▶ **Work instructions**
Everything from the line containing "1549x784 pixels." through the line containing "The height and width of the screenshot is (715, 1244)." should be repeated exactly, and nothing else from the data.

▶ **Working data**
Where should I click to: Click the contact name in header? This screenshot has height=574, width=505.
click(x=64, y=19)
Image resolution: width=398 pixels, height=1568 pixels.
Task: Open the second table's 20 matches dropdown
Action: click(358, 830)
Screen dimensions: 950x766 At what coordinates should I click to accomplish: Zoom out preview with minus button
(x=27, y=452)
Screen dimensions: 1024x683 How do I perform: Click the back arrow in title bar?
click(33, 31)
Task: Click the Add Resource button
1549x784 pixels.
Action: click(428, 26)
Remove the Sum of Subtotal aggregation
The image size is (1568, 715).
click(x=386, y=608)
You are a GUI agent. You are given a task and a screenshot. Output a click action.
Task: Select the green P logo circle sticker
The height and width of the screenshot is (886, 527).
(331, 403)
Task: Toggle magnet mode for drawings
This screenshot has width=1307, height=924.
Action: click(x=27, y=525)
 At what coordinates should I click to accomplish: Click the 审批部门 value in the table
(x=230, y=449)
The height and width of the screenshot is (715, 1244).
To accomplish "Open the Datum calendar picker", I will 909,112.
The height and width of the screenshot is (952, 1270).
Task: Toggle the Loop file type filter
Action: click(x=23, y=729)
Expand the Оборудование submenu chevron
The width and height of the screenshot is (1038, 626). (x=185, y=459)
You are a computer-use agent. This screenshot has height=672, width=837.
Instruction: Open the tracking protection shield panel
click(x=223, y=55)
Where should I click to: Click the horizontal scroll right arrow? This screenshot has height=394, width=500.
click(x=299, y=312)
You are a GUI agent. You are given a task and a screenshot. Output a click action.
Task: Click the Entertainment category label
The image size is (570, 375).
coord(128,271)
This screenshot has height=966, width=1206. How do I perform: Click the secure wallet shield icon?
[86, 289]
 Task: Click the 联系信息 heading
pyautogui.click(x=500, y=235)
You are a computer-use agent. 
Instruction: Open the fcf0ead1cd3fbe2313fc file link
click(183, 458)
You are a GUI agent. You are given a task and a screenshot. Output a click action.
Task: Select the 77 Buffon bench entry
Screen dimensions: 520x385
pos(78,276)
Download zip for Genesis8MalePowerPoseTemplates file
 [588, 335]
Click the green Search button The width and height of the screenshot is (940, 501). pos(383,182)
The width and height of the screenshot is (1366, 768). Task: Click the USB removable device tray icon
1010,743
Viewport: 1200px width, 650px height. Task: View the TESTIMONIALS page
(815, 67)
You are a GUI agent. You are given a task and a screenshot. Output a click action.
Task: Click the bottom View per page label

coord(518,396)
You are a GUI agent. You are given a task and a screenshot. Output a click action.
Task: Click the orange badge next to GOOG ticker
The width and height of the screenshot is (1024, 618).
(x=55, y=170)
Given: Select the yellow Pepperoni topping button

▶ **Reply**
1549x784 pixels.
Action: click(428, 26)
Remove the Sum of Subtotal aggregation
The image size is (1568, 715).
click(x=386, y=608)
You are a GUI agent. You are given a task and a screenshot. Output a click action.
Task: Select the green P logo circle sticker
The height and width of the screenshot is (886, 527).
(331, 403)
Task: Toggle magnet mode for drawings
This screenshot has width=1307, height=924.
Action: click(x=27, y=525)
 At what coordinates should I click to accomplish: Click the 审批部门 value in the table
(x=230, y=449)
The height and width of the screenshot is (715, 1244).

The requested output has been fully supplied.